TASK DIRECTIONS | Please return each entry that follows exactly as written, and keep the pictures out.

RECORDED INFORMATION |

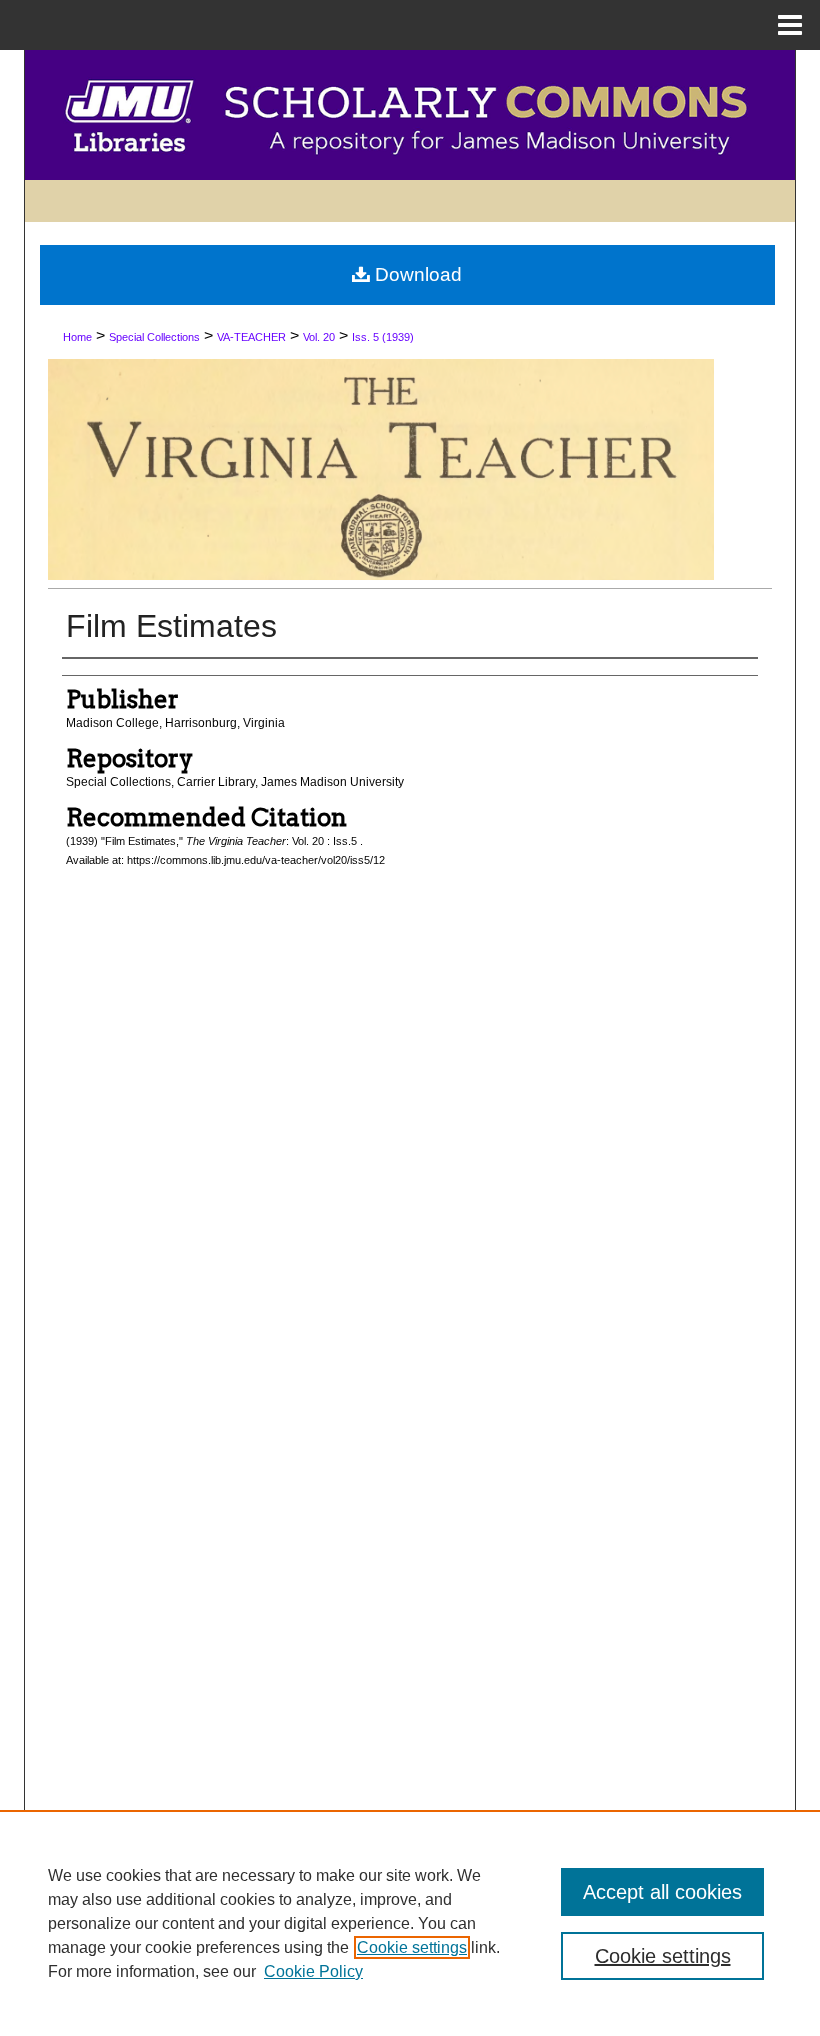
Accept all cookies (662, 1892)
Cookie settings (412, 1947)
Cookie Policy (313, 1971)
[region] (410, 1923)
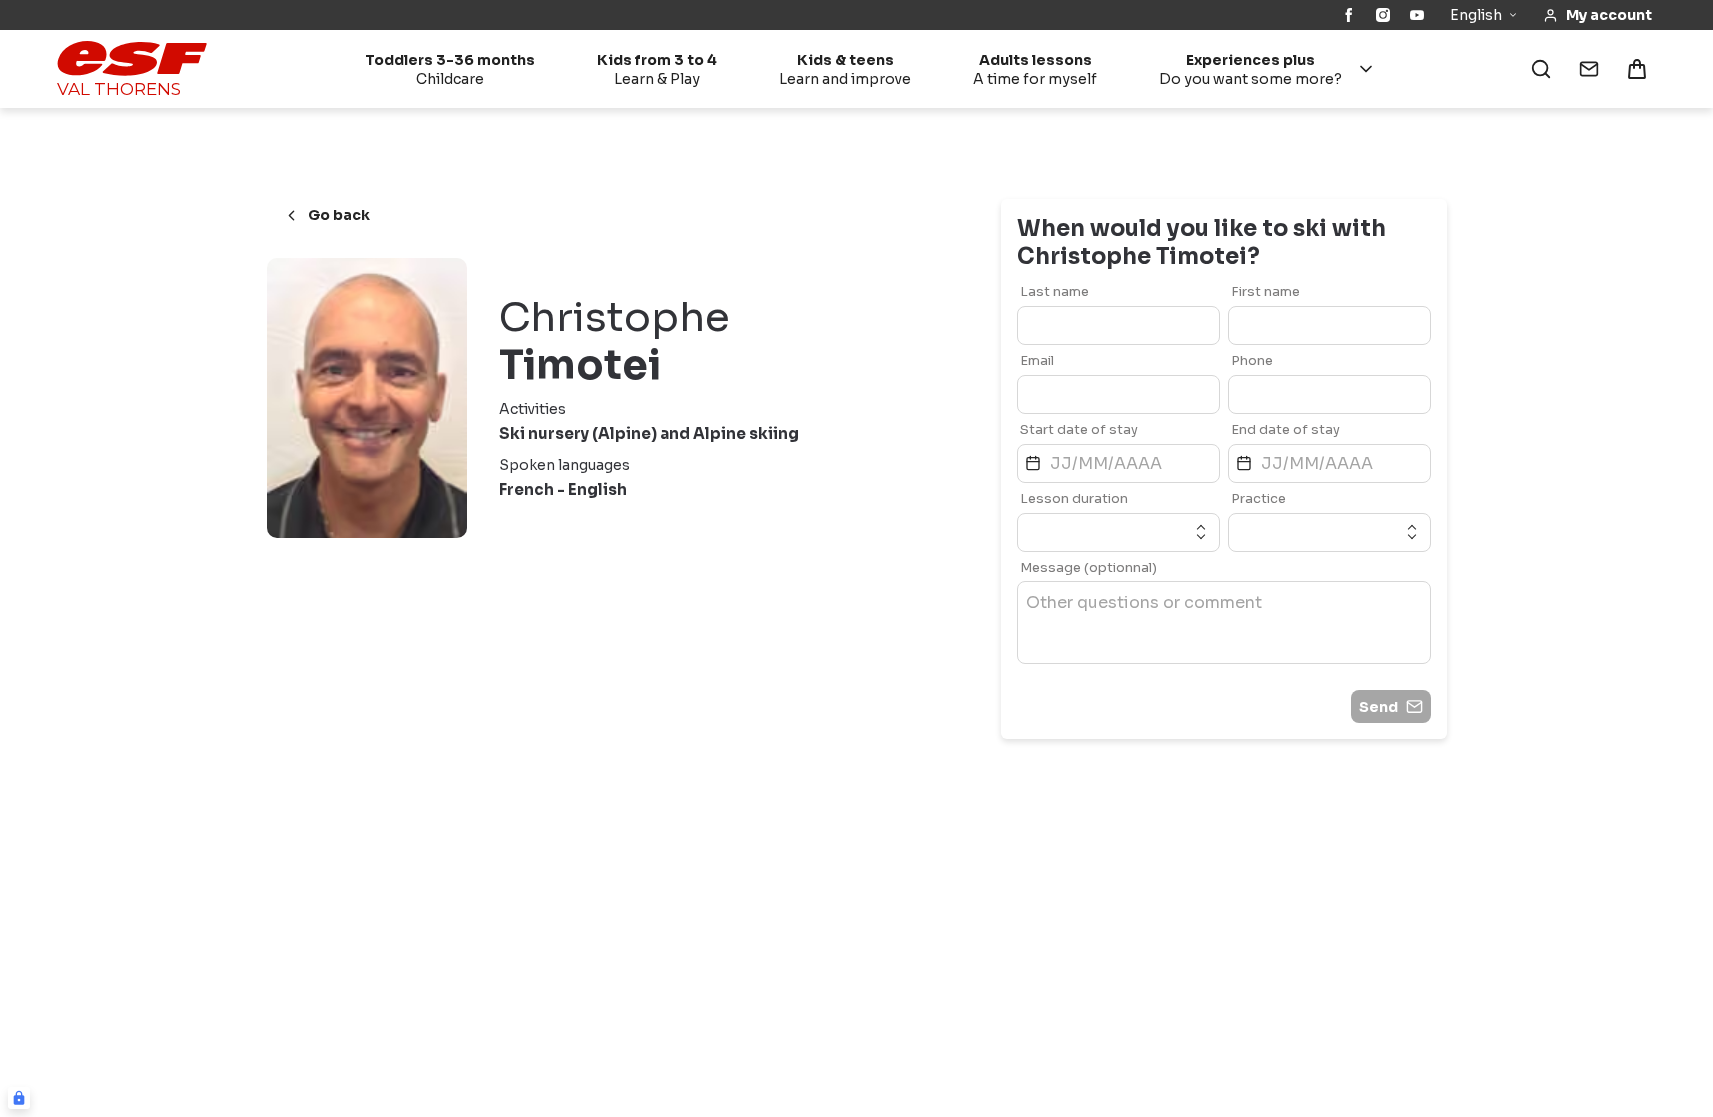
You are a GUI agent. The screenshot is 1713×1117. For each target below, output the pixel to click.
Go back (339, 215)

OUTPUT |
Accept all cookies (662, 1892)
Cookie settings (412, 1947)
Cookie Policy (313, 1971)
[region] (410, 1923)
You are a GUI agent. The screenshot is 1713×1117. For each target below, output the pixel to click.
Go back (339, 215)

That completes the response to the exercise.